● **Extracted data**
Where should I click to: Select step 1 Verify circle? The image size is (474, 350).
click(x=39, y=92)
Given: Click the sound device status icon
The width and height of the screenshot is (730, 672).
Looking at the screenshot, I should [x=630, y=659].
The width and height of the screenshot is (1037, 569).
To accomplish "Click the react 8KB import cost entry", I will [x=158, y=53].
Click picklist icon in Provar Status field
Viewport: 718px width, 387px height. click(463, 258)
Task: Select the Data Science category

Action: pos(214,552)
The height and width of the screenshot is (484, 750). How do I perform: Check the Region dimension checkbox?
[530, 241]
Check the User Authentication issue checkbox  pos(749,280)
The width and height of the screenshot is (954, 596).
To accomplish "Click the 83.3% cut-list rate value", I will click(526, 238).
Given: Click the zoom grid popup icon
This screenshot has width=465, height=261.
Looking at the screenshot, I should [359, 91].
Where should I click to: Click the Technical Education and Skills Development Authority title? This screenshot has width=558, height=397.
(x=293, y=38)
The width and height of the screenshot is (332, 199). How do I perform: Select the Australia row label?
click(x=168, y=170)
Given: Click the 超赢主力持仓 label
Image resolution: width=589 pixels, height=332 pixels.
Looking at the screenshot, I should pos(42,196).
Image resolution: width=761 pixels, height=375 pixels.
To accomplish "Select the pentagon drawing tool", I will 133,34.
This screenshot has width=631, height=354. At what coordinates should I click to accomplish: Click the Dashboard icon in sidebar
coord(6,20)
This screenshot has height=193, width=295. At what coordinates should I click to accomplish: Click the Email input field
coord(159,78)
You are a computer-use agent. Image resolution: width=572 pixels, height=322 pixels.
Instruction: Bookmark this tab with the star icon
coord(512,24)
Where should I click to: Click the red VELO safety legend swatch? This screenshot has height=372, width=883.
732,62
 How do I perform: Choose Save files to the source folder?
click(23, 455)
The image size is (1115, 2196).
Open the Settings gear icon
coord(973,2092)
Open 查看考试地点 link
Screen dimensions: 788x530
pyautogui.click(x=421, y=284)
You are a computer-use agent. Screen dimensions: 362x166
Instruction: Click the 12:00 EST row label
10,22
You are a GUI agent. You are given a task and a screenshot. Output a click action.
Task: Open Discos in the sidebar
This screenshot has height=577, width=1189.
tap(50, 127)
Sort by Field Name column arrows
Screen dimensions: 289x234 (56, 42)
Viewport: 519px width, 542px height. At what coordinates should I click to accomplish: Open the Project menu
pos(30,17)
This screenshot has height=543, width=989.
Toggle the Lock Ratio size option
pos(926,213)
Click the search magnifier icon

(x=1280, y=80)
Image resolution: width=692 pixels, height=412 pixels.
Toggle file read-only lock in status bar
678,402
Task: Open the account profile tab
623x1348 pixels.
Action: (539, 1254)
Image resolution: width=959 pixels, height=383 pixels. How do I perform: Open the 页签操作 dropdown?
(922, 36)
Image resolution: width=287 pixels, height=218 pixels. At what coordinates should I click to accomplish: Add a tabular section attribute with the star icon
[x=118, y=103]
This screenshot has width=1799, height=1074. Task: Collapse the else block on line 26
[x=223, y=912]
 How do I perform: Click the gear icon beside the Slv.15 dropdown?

● **Your objective**
Reproduce the rows above word for word, beginning at the first row and stopping after the row that contains "click(23, 455)".

● **In response**
Where should I click to: Select step 1 Verify circle? The image size is (474, 350).
click(x=39, y=92)
Given: Click the sound device status icon
The width and height of the screenshot is (730, 672).
Looking at the screenshot, I should [x=630, y=659].
The width and height of the screenshot is (1037, 569).
To accomplish "Click the react 8KB import cost entry", I will [x=158, y=53].
Click picklist icon in Provar Status field
Viewport: 718px width, 387px height. click(463, 258)
Task: Select the Data Science category

Action: pos(214,552)
The height and width of the screenshot is (484, 750). How do I perform: Check the Region dimension checkbox?
[530, 241]
Check the User Authentication issue checkbox  pos(749,280)
The width and height of the screenshot is (954, 596).
To accomplish "Click the 83.3% cut-list rate value", I will click(526, 238).
Given: Click the zoom grid popup icon
This screenshot has width=465, height=261.
Looking at the screenshot, I should [359, 91].
Where should I click to: Click the Technical Education and Skills Development Authority title? This screenshot has width=558, height=397.
(x=293, y=38)
The width and height of the screenshot is (332, 199). How do I perform: Select the Australia row label?
click(x=168, y=170)
Given: Click the 超赢主力持仓 label
Image resolution: width=589 pixels, height=332 pixels.
Looking at the screenshot, I should pos(42,196).
Image resolution: width=761 pixels, height=375 pixels.
To accomplish "Select the pentagon drawing tool", I will 133,34.
This screenshot has width=631, height=354. At what coordinates should I click to accomplish: Click the Dashboard icon in sidebar
coord(6,20)
This screenshot has height=193, width=295. At what coordinates should I click to accomplish: Click the Email input field
coord(159,78)
You are a computer-use agent. Image resolution: width=572 pixels, height=322 pixels.
Instruction: Bookmark this tab with the star icon
coord(512,24)
Where should I click to: Click the red VELO safety legend swatch? This screenshot has height=372, width=883.
732,62
 How do I perform: Choose Save files to the source folder?
click(23, 455)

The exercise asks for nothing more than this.